Granite vs Quartz Countertop

If you are trying to decide which is better, a granite countertop, or a quartz countertop, take time to learn what each of these offers. Both granite and quartz are highly durable natural stones. A quartz countertop boasts of certain advantages that a granite countertop may not have. But the same is also true the other way around.

The advantages and disadvantages of each countertop material will be discussed here based on their durability, heat and scratch resistance, need for maintenance, design advantage, and affordability.


As mentioned above, both granite and quartz are natural stones. Quartz countertops, however, are known to be more durable, with quartz being one of the hardest mineral stones.

A number of stones that are considered harder than quartz are topaz, sapphire and diamond. It has a No. 7 rank under Mohs’ Hardness Scale, a scale used to measure a mineral’s resistance to scratches. Comparatively, diamond has a No. 10 rank. In terms of mineral composition, a quartz stone is made up of 93 percent quartz mineral, and 7 percent other minerals.

Granite, on the other hand, is made up of 50 percent quartz, making it very durable as well. Comparing it with quartz, however, quartz would be twice as hard.

Resistance to Heat and Scratching

Both granite and quartz are highly resistant to heat and scratches. They can withstand heat from pans directly from the oven or stove. However, it is still advisable to use trivets or hot pads to protect the surface to help them last longer.

Because both are hard stones, both are highly resistant to scratching. Contact with knives doesn't cause scratching. However, it is better to use a chopping board to prevent your blades from dulling. Also, since granite is sealed because of its porous nature, you may want to help preserve its sealer protection.


Quartz countertops are known for being low maintenance. This is because quartz is nonporous and has no need to be sealed. This quality also prevents liquids and bacteria from penetrating, making it stain and bacteria resistant.

As for granite, its porous nature requires it to be sealed before use, and periodically afterwards. Initial sealing can either be done before installation or after installation, depending on the manufacturer. It is also not stain proof, and does not prevent bacteria from harboring.

Because of quartz’ resistance to staining and bacteria, it is used for commercial kitchens. Granite, on the other hand, cannot be used for commercial kitchen countertops.

Color and Appearance

In terms of appearance, granite fans love it for its wide range of bold, yet natural patterns. Its veins and blotches can be very regular or somewhat abstract and unpredictable. Colors and color combinations range from blues to reds to whites and grays and blacks.

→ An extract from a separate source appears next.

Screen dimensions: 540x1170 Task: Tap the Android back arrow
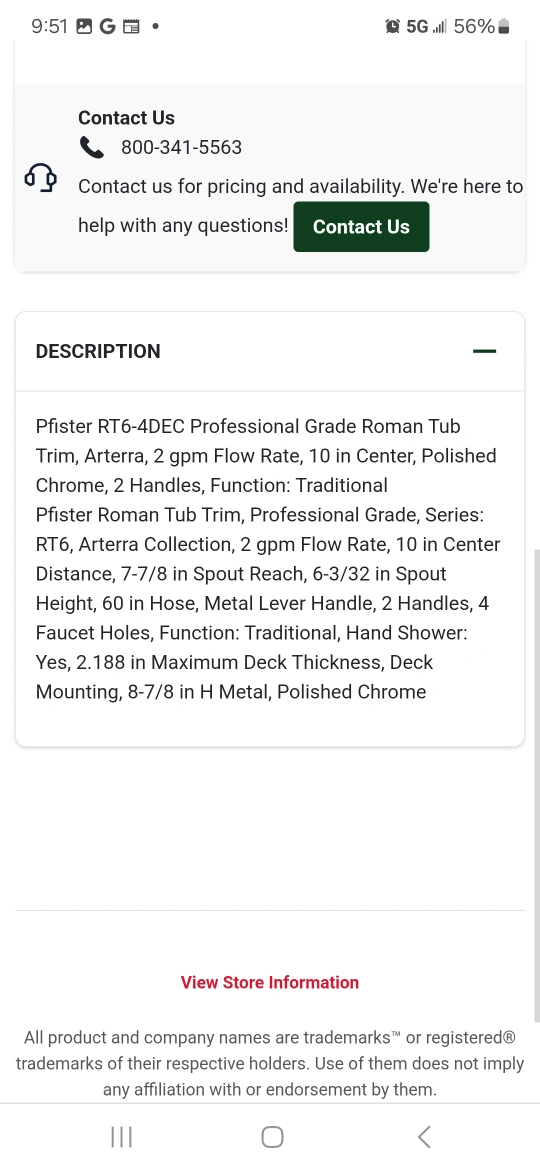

Quartz countertops also have different natural tones, usually in reds, browns, and greens. However, its patterns appeal more to those looking for consistency. It does not have the same variety and depth of light that granite has. It can have interesting veins and inconsistencies too, but not as vibrant and unique as the ones seen in granite.


Price will vary with location. Although quartz tends to be more expensive, granite has a wide price range that also depends on its quality and design. Because the cost of natural stone is significantly affected by transportation cost from quarrying locations, there will be some instances when the prices for both may be quite close. Whether you choose a quartz countertop or granite will depend on your preferences and budget.